Being Jewish is a privilege, not a right. And like any privilege, it must be earned.
For those born Jewish, the privilege was earned by our ancestors when they followed God into a howling wilderness and accepted His law at Sinai. For those who wish to become Jewish today, the same unconditional acceptance of God's law is required.
Yet it is frequently argued that the unity and strength of the Jewish people would be increased by less rigorous standards of conversion.
Just the opposite is true. Nothing is more destructive of Jewish unity than a multiplicity of standards for entry into the Jewish people.
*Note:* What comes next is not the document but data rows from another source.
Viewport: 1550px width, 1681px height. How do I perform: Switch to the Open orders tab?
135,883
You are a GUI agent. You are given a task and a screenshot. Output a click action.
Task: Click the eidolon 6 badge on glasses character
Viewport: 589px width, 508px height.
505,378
The sine qua non of Jewish unity has always been the ability of Jews to marry one another. But with ubiquitous intermarriage and the proliferation of questionable conversions it brings, Orthodox Jews are wary of marrying anyone from a non-Orthodox background. Even a serious Conservative Jew cannot marry Reform converts.
The only beneficiary of a lack of standards for conversions is the Reform movement, which has developed the ingenious accounting trick of treating intermarriage as a net gain, an opportunity to rope in the non-Jewish spouse on easy payment terms. Just as anyone who wishes can find a 'rabbi' to co-officiate with a priest for a fee, so anyone can find a rabbi to convert him.
Far from strengthening the Jewish people, relaxing standards of conversion only trivializes Judaism further. The less importance we attach to Judaism, the less reason there is to restrict entry.
The Reform movement cannot even bring itself to require circumcision or immersion in a mikve from those who do not find these procedures spiritually fulfilling. Reformconversion is thus the perfect prelude to Reform Judaism: Make up any rules you want, and call it Judaism.
The modern Jew understands why in baseball the basepaths cannot be shortened for the slow runners and the outfield fences brought in for weaker hitters, but not why anyone should ever be told they are not Jewish.
Baseball is important; its rules are sacrosanct. Judaism isn't. So let everyone be happy.
CONVERSION today is viewed largely as a matter of convenience rather than one of deep spiritual yearning. According to sociologist Egon Mayer, nearly 90 percent of intermarriages in America are in the context of interfaith marriage.
For appearance's sake, Daddy tells Christopher Jr., that if he wants to marry his daughter Princess, he must become a Jew. 'What's a Jew?' Christopher asks. 'Like me,' answers Daddy.
Christopher has no problem owning a Cadillac and a country club membership, and decides, 'Why not?'
In Israel, the press is filled with stories of the difficulties facing non-Jewish immigrants from Russia. In Russia, where there was no advantage in being Jewish, conversion never occurred to them. In Israel, where there are many incentives to being considered Jewish, they are eager to convert.
Typical of the genre was the embittered complaint of one father whose son by a non-Jewish mother was informed at his draft registration that his Conservative conversion does not make him Jewish.
How could it be, the father lashed out, that this boy who so quickly learned Hebrew and who is one of Israel's most promising young jazz musicians should not be viewed as Jewish?
About his son's attachment to Judaism, his performance of mitzvot, his knowledge of Torah, the father had not one word to say. One would think that it is linguistic and musical ability that make one Jewish.
We are supposed to feel sorry for this boy. And we do. Not because he isn't Jewish, but because he has been defrauded. He was defrauded by those who knew that his conversion would not be recognized, and who never told him that there is a connection between being Jewish and keeping the Torah.
The common thread running through all these stories of hardship is the assumption that Judaism should never deny anyone what they want.
In the words of Rabbi Samson Raphael Hirsch, 'The ancient, unbending Word of God, which until now thwarted so many desires and demanded so many sacrifices, has been turned into a heavenly manna, reflecting everyone's own wishes, echoing their own notions, hallowing their own ambitions.'
One of the greatest costs of conversion on demand is the stigma it casts on the true righteous convert. The Midrash records God as saying of one who accepts Judaism out of a love of Him, 'I consider him as one of Israel, nay, even more, I regard him as a Levite.'
Another Midrash says that those who stood at Sinai would not have accepted the yoke of the Kingdom of Heaven had it not been for the thunder, the flames, the lightning, and the sounds of the shofar; while the convert came forward of his own accord.
The Messiah descends from two converts: Ruth, the Moabite, and Na'ama, the Ammonite. Rabbi Akiva, the greatest teacher of the Oral Law, was the offspring of converts. And Onkelos, whose translation of the Torah into Aramaic is printed in every Pentateuch, defied his uncle, the Roman emperor, to convert.
Count Potocki, a young seminarian and scion of one of the leading families of the Polish nobility, was burned at the stake by the Catholic Church for becoming Avraham ben Avraham. And as long as there were Jews in Vilna, every Shavuot they sang the melody and words he sang on his way to martyrdom: 'But we are your Nation, the children of Your covenant.'
Converts such as these are a prod to those who were born Jews, reminding them that being Jewish is the greatest privilege of all.